## WHAT YOU NEED TO DO
Restate the records underneath, keeping each one exactly the same.

## EXTRACTED MATERIAL
....................

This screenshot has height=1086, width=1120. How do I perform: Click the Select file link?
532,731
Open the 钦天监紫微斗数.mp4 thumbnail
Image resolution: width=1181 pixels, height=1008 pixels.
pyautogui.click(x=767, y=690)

....................

## RESULT OF THE TASK
This screenshot has height=1086, width=1120. How do I perform: Click the Select file link?
532,731
Open the 钦天监紫微斗数.mp4 thumbnail
Image resolution: width=1181 pixels, height=1008 pixels.
pyautogui.click(x=767, y=690)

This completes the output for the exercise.